23XI, Front Row seeking F1 financial information from Liberty Media
As the discovery process in the antitrust lawsuit brought by 23XI Racing and Front Row Motorsports continues, the teams want a Colorado (...)

As the discovery process in the antitrust lawsuit brought by 23XI Racing and Front Row Motorsports continues, the teams want a Colorado court to force Liberty Media to comply with a subpoena to produce financial information.
The teams filed a joint lawsuit against NASCAR in October. In addition to calling the sport a monopoly, they allege anticompetitive practices. The lawsuit stems from the 2025 charter agreement, which 23XI Racing and Front Row Motorsports did not sign.
Liberty Media owns Formula 1. There are no charters in Formula 1, however, there is a Concorde Agreement that originated in the 1980s, and has been frequently updated since. It is a contract between the race teams, the FIA, and Formula 1 covering how the sport is run from a commercial standpoint.
23XI and Front Row want to see documentation from January 1, 2016, through December 31, 2024. Those dates coincide with when Charter Agreements were first introduced in NASCAR.
The information they’re seeking includes:
· The percentage and types of revenue shared with or among league and teams
· The formula for splitting each category of revenue among the teams and league
· The amounts of revenue shared with or restrained by the league and the teams
· Documents that show the valuations of expansion or current teams
· The League Constitution, by-laws, and collective bargaining agreement
The teams claim their “subpoena to F1 seeks financial information relevant to providing antitrust injury and calculating the damages incurred by Plaintiffs under the well-accepted ‘yardstick’ measure of estimating damages in an antitrust litigation.” It goes on to say that “F1 has no valid basis for its refusal to produce the requested information. F1 has argued the requests are unduly burdensome, but Plaintiffs have made a compromise offer that substantially narrows their requests; Plaintiffs only seek discrete categories of financial information on ‘documents sufficient to show; basis and one agreement; and do not demand any custodial email searches for any F1 executives or employees.”
The subpoena was issued to Liberty Media on February 19, after the discovery process in the antitrust lawsuit began. However, Formula 1 refused to produce any documents, which led the counsel for 23XI and Front Row to meet with Formula 1’s counsel to narrow the requests to the five points listed above. Formula 1 continued to refuse during another meeting, which they requested, that was held on April 4.
“… and, instead, suggested that Plaintiffs should attempt to use Liberty Media’s 10-K public filings to ‘reverse engineer’ the requested financial data.” But the teams say those filings “only contain top-line total revenue numbers – they do not provide the revenue or types that F1 shares with its teams, nor the formula that F1 uses for splitting revenues between F1 and the teams.”

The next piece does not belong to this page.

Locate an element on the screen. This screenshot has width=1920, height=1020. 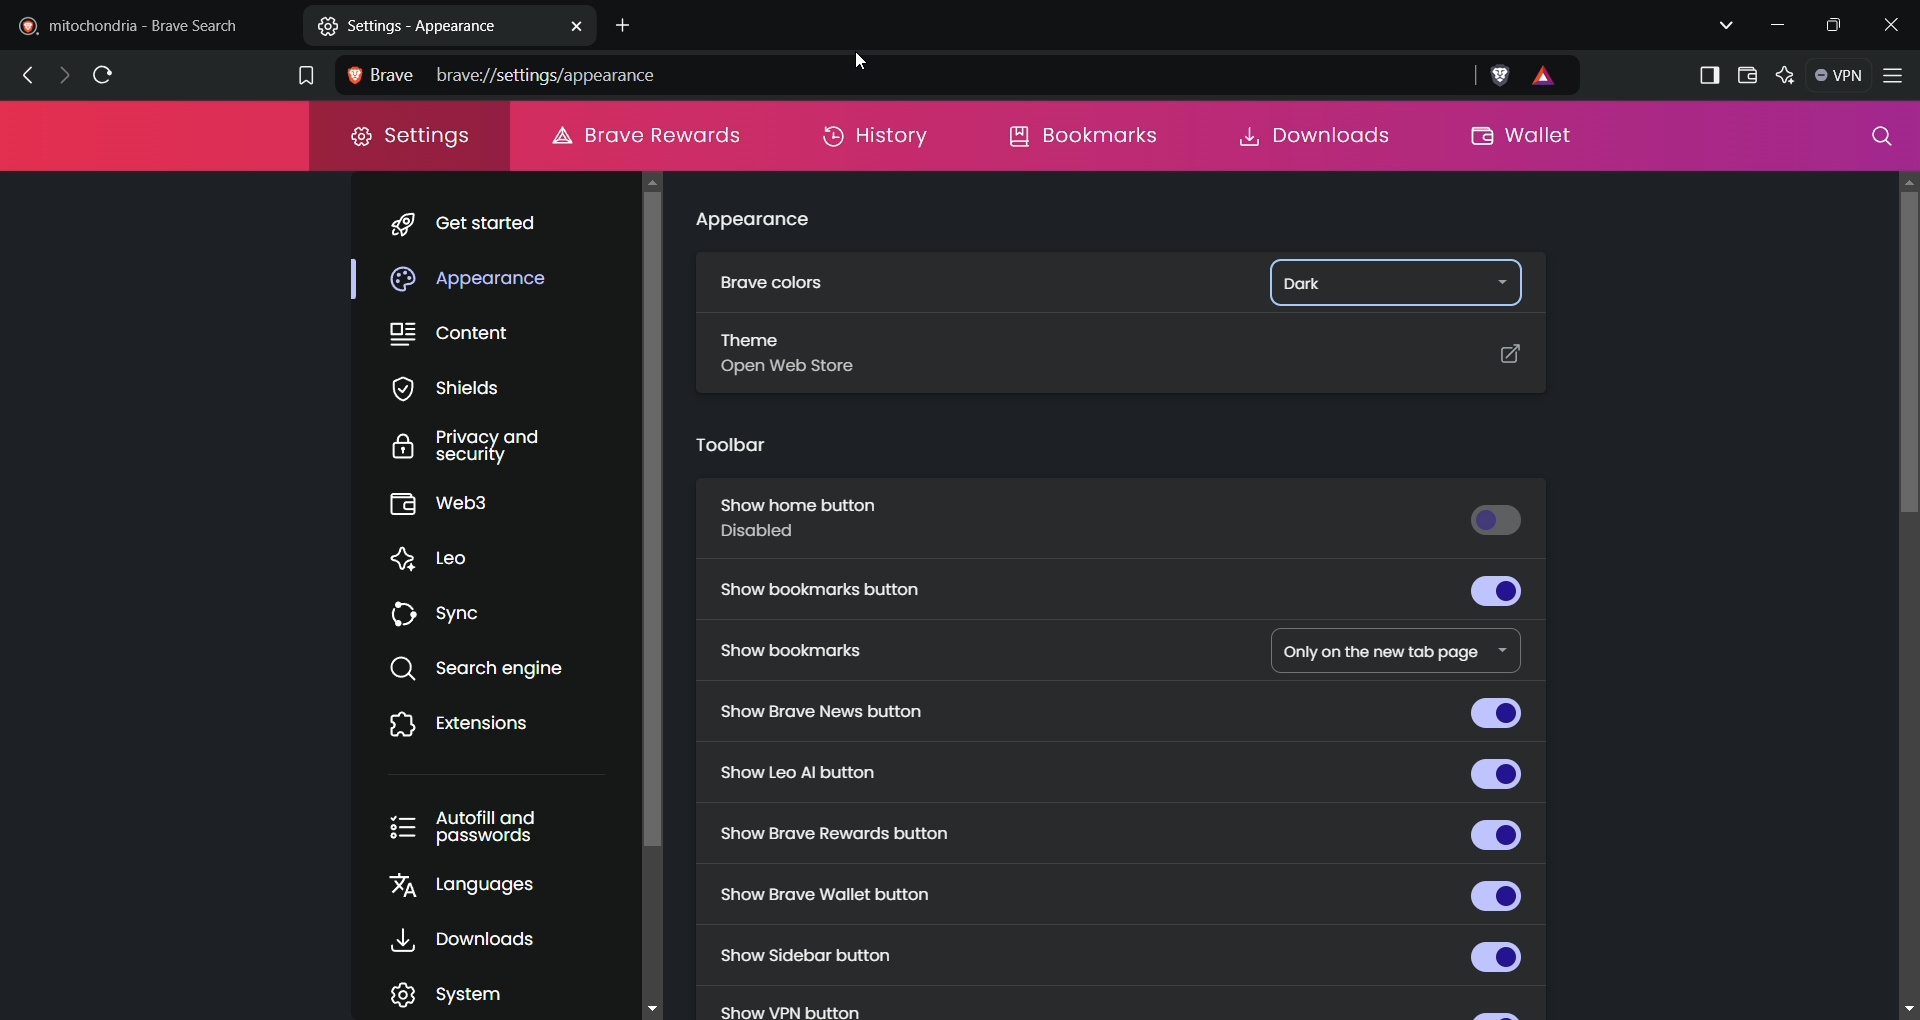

23XI and Front Row also stated that it is common in antitrust cases for the revenues of Plaintiffs to be compared to those of others in a similar market. As such, Liberty Media is not the only sporting organization that 23XI and Front Row are seeking financial information from, as a motion was filed on March 31 to compel the NFL, NBA, and NHL to comply with subpoenas.
The fact discovery closes on June 30. The trial date is December 1.